# Directions for this task
Please copy out the listing below word for word, every line in its original order.

# The records

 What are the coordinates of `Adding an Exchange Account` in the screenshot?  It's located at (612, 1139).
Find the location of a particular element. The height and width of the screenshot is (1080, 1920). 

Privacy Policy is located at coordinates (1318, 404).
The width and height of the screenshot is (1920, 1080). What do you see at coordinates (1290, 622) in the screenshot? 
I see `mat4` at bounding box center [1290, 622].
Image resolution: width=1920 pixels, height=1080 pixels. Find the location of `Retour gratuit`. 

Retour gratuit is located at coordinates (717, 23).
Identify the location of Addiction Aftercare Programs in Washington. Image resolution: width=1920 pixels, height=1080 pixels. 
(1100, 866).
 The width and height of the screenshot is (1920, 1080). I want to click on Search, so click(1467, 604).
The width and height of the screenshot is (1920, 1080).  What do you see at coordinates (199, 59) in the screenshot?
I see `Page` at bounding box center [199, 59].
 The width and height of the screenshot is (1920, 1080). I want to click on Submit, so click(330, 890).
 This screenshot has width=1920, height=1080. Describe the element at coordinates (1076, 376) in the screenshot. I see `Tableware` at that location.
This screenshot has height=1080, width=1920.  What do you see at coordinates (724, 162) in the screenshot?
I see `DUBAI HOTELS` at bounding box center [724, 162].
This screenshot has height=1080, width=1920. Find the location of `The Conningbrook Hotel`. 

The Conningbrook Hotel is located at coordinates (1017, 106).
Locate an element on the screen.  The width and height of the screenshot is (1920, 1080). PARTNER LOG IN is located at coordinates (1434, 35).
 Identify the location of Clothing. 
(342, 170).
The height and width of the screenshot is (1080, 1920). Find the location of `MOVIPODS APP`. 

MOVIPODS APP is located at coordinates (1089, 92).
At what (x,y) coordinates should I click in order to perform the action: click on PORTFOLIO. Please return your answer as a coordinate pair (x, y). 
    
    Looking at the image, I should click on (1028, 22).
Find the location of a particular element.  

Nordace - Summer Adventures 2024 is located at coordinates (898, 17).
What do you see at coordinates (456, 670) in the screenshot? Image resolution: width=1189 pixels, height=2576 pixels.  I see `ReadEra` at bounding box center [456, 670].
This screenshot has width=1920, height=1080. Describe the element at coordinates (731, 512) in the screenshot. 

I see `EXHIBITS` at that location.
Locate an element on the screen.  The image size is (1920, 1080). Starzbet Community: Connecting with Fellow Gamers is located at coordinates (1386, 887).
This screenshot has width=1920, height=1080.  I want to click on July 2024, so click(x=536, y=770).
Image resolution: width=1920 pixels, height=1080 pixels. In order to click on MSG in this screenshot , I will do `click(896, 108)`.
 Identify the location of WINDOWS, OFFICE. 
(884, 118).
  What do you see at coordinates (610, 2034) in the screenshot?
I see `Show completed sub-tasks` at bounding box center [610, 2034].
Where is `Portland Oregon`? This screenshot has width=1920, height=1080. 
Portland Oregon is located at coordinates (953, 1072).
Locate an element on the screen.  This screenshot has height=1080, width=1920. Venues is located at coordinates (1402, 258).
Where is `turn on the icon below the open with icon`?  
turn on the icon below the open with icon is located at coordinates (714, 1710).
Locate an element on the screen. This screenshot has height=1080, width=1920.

# Response to this task
 What are the coordinates of `Adding an Exchange Account` in the screenshot?  It's located at (612, 1139).
Find the location of a particular element. The height and width of the screenshot is (1080, 1920). 

Privacy Policy is located at coordinates (1318, 404).
The width and height of the screenshot is (1920, 1080). What do you see at coordinates (1290, 622) in the screenshot? 
I see `mat4` at bounding box center [1290, 622].
Image resolution: width=1920 pixels, height=1080 pixels. Find the location of `Retour gratuit`. 

Retour gratuit is located at coordinates (717, 23).
Identify the location of Addiction Aftercare Programs in Washington. Image resolution: width=1920 pixels, height=1080 pixels. 
(1100, 866).
 The width and height of the screenshot is (1920, 1080). I want to click on Search, so click(1467, 604).
The width and height of the screenshot is (1920, 1080).  What do you see at coordinates (199, 59) in the screenshot?
I see `Page` at bounding box center [199, 59].
 The width and height of the screenshot is (1920, 1080). I want to click on Submit, so click(330, 890).
 This screenshot has width=1920, height=1080. Describe the element at coordinates (1076, 376) in the screenshot. I see `Tableware` at that location.
This screenshot has height=1080, width=1920.  What do you see at coordinates (724, 162) in the screenshot?
I see `DUBAI HOTELS` at bounding box center [724, 162].
This screenshot has height=1080, width=1920. Find the location of `The Conningbrook Hotel`. 

The Conningbrook Hotel is located at coordinates (1017, 106).
Locate an element on the screen.  The width and height of the screenshot is (1920, 1080). PARTNER LOG IN is located at coordinates (1434, 35).
 Identify the location of Clothing. 
(342, 170).
The height and width of the screenshot is (1080, 1920). Find the location of `MOVIPODS APP`. 

MOVIPODS APP is located at coordinates (1089, 92).
At what (x,y) coordinates should I click in order to perform the action: click on PORTFOLIO. Please return your answer as a coordinate pair (x, y). 
    
    Looking at the image, I should click on (1028, 22).
Find the location of a particular element.  

Nordace - Summer Adventures 2024 is located at coordinates (898, 17).
What do you see at coordinates (456, 670) in the screenshot? Image resolution: width=1189 pixels, height=2576 pixels.  I see `ReadEra` at bounding box center [456, 670].
This screenshot has width=1920, height=1080. Describe the element at coordinates (731, 512) in the screenshot. 

I see `EXHIBITS` at that location.
Locate an element on the screen.  The image size is (1920, 1080). Starzbet Community: Connecting with Fellow Gamers is located at coordinates (1386, 887).
This screenshot has width=1920, height=1080.  I want to click on July 2024, so click(x=536, y=770).
Image resolution: width=1920 pixels, height=1080 pixels. In order to click on MSG in this screenshot , I will do `click(896, 108)`.
 Identify the location of WINDOWS, OFFICE. 
(884, 118).
  What do you see at coordinates (610, 2034) in the screenshot?
I see `Show completed sub-tasks` at bounding box center [610, 2034].
Where is `Portland Oregon`? This screenshot has width=1920, height=1080. 
Portland Oregon is located at coordinates (953, 1072).
Locate an element on the screen.  This screenshot has height=1080, width=1920. Venues is located at coordinates (1402, 258).
Where is `turn on the icon below the open with icon`?  
turn on the icon below the open with icon is located at coordinates (714, 1710).
Locate an element on the screen. This screenshot has height=1080, width=1920.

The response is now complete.